Stored data entries
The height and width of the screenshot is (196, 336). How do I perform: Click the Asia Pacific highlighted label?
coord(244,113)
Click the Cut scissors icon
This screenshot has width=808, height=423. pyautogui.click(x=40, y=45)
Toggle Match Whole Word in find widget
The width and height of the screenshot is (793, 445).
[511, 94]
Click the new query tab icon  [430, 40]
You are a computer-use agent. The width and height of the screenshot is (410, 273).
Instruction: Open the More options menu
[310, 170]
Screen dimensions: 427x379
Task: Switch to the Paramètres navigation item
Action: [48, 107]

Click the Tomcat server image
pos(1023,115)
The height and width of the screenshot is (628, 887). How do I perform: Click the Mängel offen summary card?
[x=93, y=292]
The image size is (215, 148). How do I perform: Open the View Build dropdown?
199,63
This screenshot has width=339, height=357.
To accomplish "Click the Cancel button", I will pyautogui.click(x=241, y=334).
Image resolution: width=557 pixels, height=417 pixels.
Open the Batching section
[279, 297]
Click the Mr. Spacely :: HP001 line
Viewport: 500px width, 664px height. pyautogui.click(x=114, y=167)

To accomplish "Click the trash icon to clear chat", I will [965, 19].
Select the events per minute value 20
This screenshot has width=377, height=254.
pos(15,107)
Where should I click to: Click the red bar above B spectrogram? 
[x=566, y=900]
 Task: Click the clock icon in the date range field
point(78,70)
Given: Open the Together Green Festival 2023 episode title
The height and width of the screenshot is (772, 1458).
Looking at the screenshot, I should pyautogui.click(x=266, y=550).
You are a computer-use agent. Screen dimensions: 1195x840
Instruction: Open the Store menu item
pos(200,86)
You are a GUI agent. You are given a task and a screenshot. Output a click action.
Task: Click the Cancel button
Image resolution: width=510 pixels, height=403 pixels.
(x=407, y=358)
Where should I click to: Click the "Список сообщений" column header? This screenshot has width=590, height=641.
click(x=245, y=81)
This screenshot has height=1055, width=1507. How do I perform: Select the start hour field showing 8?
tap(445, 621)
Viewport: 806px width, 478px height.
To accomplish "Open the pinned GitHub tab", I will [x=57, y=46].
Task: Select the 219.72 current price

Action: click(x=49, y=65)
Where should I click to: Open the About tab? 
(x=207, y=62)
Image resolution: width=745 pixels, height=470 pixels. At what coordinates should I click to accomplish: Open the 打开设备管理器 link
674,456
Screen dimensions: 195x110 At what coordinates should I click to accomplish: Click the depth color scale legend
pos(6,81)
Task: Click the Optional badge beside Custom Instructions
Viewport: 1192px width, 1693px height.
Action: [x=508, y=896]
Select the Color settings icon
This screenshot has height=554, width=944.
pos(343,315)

--- What is needed ---
Please return the data above in full, without altering a single line.

--- Response ---
The height and width of the screenshot is (196, 336). How do I perform: Click the Asia Pacific highlighted label?
coord(244,113)
Click the Cut scissors icon
This screenshot has width=808, height=423. pyautogui.click(x=40, y=45)
Toggle Match Whole Word in find widget
The width and height of the screenshot is (793, 445).
[511, 94]
Click the new query tab icon  [430, 40]
You are a computer-use agent. The width and height of the screenshot is (410, 273).
Instruction: Open the More options menu
[310, 170]
Screen dimensions: 427x379
Task: Switch to the Paramètres navigation item
Action: [48, 107]

Click the Tomcat server image
pos(1023,115)
The height and width of the screenshot is (628, 887). How do I perform: Click the Mängel offen summary card?
[x=93, y=292]
The image size is (215, 148). How do I perform: Open the View Build dropdown?
199,63
This screenshot has width=339, height=357.
To accomplish "Click the Cancel button", I will pyautogui.click(x=241, y=334).
Image resolution: width=557 pixels, height=417 pixels.
Open the Batching section
[279, 297]
Click the Mr. Spacely :: HP001 line
Viewport: 500px width, 664px height. pyautogui.click(x=114, y=167)

To accomplish "Click the trash icon to clear chat", I will [965, 19].
Select the events per minute value 20
This screenshot has width=377, height=254.
pos(15,107)
Where should I click to: Click the red bar above B spectrogram? 
[x=566, y=900]
 Task: Click the clock icon in the date range field
point(78,70)
Given: Open the Together Green Festival 2023 episode title
The height and width of the screenshot is (772, 1458).
Looking at the screenshot, I should pyautogui.click(x=266, y=550).
You are a computer-use agent. Screen dimensions: 1195x840
Instruction: Open the Store menu item
pos(200,86)
You are a GUI agent. You are given a task and a screenshot. Output a click action.
Task: Click the Cancel button
Image resolution: width=510 pixels, height=403 pixels.
(x=407, y=358)
Where should I click to: Click the "Список сообщений" column header? This screenshot has width=590, height=641.
click(x=245, y=81)
This screenshot has height=1055, width=1507. How do I perform: Select the start hour field showing 8?
tap(445, 621)
Viewport: 806px width, 478px height.
To accomplish "Open the pinned GitHub tab", I will [x=57, y=46].
Task: Select the 219.72 current price

Action: click(x=49, y=65)
Where should I click to: Open the About tab? 
(x=207, y=62)
Image resolution: width=745 pixels, height=470 pixels. At what coordinates should I click to accomplish: Open the 打开设备管理器 link
674,456
Screen dimensions: 195x110 At what coordinates should I click to accomplish: Click the depth color scale legend
pos(6,81)
Task: Click the Optional badge beside Custom Instructions
Viewport: 1192px width, 1693px height.
Action: [x=508, y=896]
Select the Color settings icon
This screenshot has height=554, width=944.
pos(343,315)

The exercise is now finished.